(DATA EXTRACTS begins)
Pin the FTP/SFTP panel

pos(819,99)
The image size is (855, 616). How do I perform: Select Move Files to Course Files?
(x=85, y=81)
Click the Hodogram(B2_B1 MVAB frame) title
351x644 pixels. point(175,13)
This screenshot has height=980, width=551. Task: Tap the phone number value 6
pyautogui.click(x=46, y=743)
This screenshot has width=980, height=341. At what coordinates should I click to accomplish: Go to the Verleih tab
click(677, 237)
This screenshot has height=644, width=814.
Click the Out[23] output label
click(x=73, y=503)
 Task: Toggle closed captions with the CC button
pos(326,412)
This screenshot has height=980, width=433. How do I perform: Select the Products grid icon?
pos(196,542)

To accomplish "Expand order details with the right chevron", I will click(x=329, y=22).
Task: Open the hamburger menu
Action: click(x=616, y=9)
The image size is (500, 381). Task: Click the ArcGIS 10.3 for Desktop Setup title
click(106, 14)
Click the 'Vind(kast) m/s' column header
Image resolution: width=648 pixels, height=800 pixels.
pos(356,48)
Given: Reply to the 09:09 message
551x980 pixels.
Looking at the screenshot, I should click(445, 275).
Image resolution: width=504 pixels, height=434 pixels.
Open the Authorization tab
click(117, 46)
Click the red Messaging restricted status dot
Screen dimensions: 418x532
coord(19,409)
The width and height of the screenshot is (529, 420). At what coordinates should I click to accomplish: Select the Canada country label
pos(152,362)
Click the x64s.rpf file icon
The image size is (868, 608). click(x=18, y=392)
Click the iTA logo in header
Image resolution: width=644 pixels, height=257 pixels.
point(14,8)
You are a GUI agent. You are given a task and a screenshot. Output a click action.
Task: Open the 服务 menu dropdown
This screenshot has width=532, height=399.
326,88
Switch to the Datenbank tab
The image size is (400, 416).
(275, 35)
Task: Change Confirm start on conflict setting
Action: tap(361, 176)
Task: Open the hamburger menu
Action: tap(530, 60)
(DATA EXTRACTS ends)
## THE TASK
Each line in the data is to be written out precisely.

## ANSWER SECTION
Pin the FTP/SFTP panel

pos(819,99)
The image size is (855, 616). How do I perform: Select Move Files to Course Files?
(x=85, y=81)
Click the Hodogram(B2_B1 MVAB frame) title
351x644 pixels. point(175,13)
This screenshot has height=980, width=551. Task: Tap the phone number value 6
pyautogui.click(x=46, y=743)
This screenshot has width=980, height=341. At what coordinates should I click to accomplish: Go to the Verleih tab
click(677, 237)
This screenshot has height=644, width=814.
Click the Out[23] output label
click(x=73, y=503)
 Task: Toggle closed captions with the CC button
pos(326,412)
This screenshot has height=980, width=433. How do I perform: Select the Products grid icon?
pos(196,542)

To accomplish "Expand order details with the right chevron", I will click(x=329, y=22).
Task: Open the hamburger menu
Action: click(x=616, y=9)
The image size is (500, 381). Task: Click the ArcGIS 10.3 for Desktop Setup title
click(106, 14)
Click the 'Vind(kast) m/s' column header
Image resolution: width=648 pixels, height=800 pixels.
pos(356,48)
Given: Reply to the 09:09 message
551x980 pixels.
Looking at the screenshot, I should click(445, 275).
Image resolution: width=504 pixels, height=434 pixels.
Open the Authorization tab
click(117, 46)
Click the red Messaging restricted status dot
Screen dimensions: 418x532
coord(19,409)
The width and height of the screenshot is (529, 420). At what coordinates should I click to accomplish: Select the Canada country label
pos(152,362)
Click the x64s.rpf file icon
The image size is (868, 608). click(x=18, y=392)
Click the iTA logo in header
Image resolution: width=644 pixels, height=257 pixels.
point(14,8)
You are a GUI agent. You are given a task and a screenshot. Output a click action.
Task: Open the 服务 menu dropdown
This screenshot has width=532, height=399.
326,88
Switch to the Datenbank tab
The image size is (400, 416).
(275, 35)
Task: Change Confirm start on conflict setting
Action: tap(361, 176)
Task: Open the hamburger menu
Action: tap(530, 60)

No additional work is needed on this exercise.